Dr Lucilla Barchetta and Dr Mathilda Rosengren
Funding period: 23 September 2021 – 1 November 2022
Type of funding:
Seminar Series
Host institutions: Ca’ Foscari University of Venice (Italy), Institute for Urban Research, Malmö University (Sweden), Georg-Simmel Center for Metropolitan Studies, Humboldt-Universität zu Berlin (Germany)
Dates: September 2021 (Venice), June 2022 (Berlin), and October 2022 (Malmö)
Lead organisers: Dr Lucilla Barchetta (Ca’ Foscari University of Venice, Deptartment of Philosophy and Cultural Heritage) and Dr Mathilda Rosengren (Malmö University)

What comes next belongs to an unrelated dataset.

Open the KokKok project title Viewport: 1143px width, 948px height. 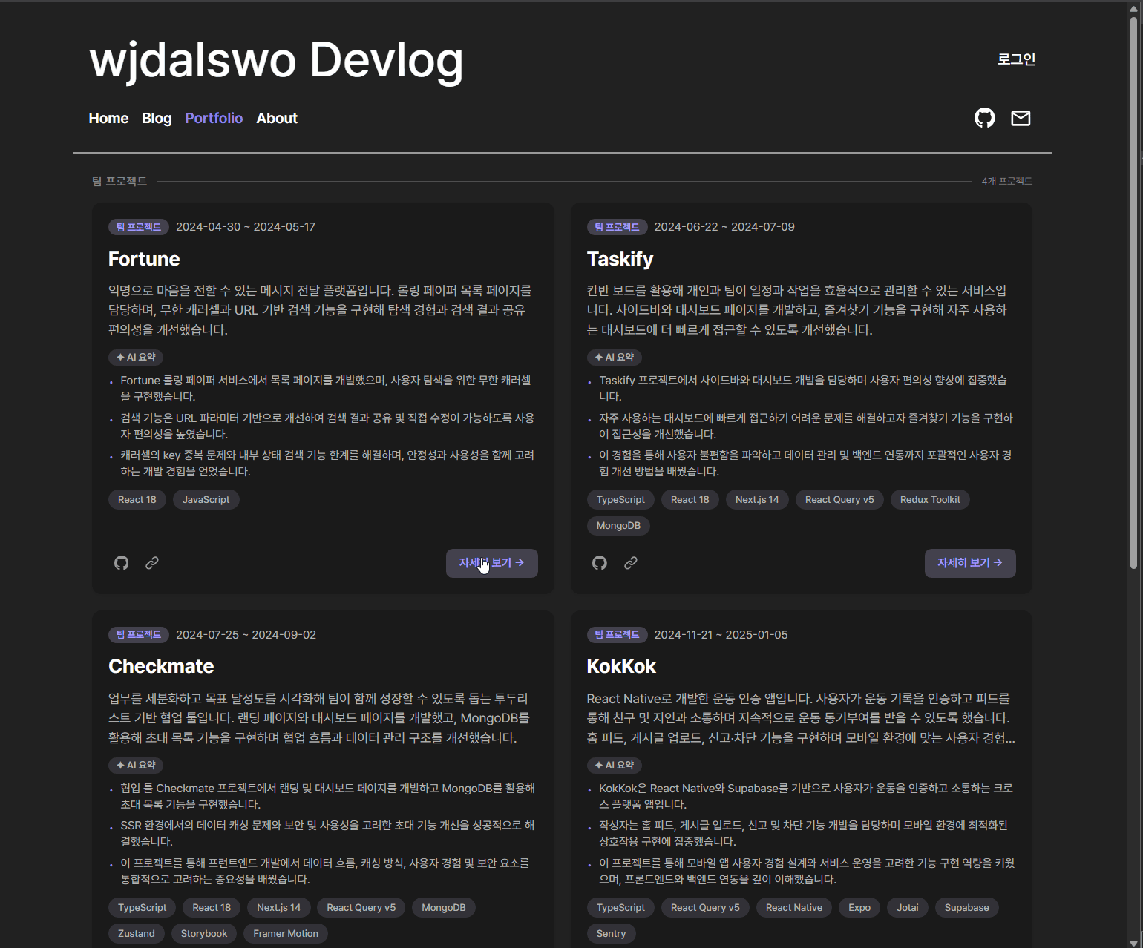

Contact: Dr Mathilda Rosengren
Abstract: Finding viable avenues for multispecies coexistence is becoming a defining feature in the era of the Anthropocene. Only in the past year, the concurrent emergencies of climate change and SARSCov2 have thrown into light the intimate relations between human-shaped environments and the disastrous deterioration of formerly thriving ecosystems. In cities, where artificial landscapes and lively ecologies meet, the question of more-than-human cohabitation comes to a head. Consequently, more-than-human appropriations of urban space illuminate complex challenges, but also potential solutions, to a sustainable co-existing in the Anthropocene city.

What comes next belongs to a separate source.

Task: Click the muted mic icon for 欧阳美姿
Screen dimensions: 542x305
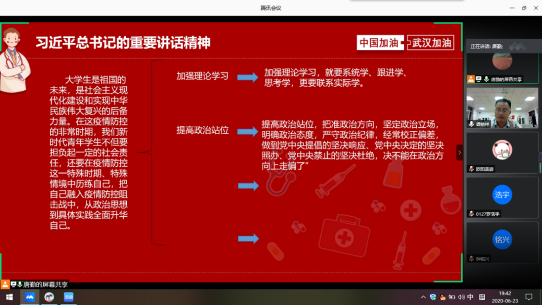Action: 472,169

Urban nature scholarship, with its tendency to emphasise spatial tensions and entanglements, nevertheless risks omitting an integral part of more-than-human urban life and successful cohabitations: that of time and diverging temporalities. This seminar series seeks to explore how different temporal entanglements structure, affect and co-produce urban landscapes, and by extension the Anthropocene city. We do so by framing our series around three overlapping thematic interrogations: Material Narratives of Urban Natures, Environmental Imaginaries of Urban Change, and Practices of Environmental Design. In asking urban nature scholars from three urban areas (Northern Italy, Öresund, and Eastern Germany) to consider time and temporalities of urban nature through these themes of narratives, imaginaries, and practices, the seminar series seeks to initiate a pan-European, interdisciplinary conversation and to facilitate future cutting-edge research on the temporalities of urban nature in the Anthropocene.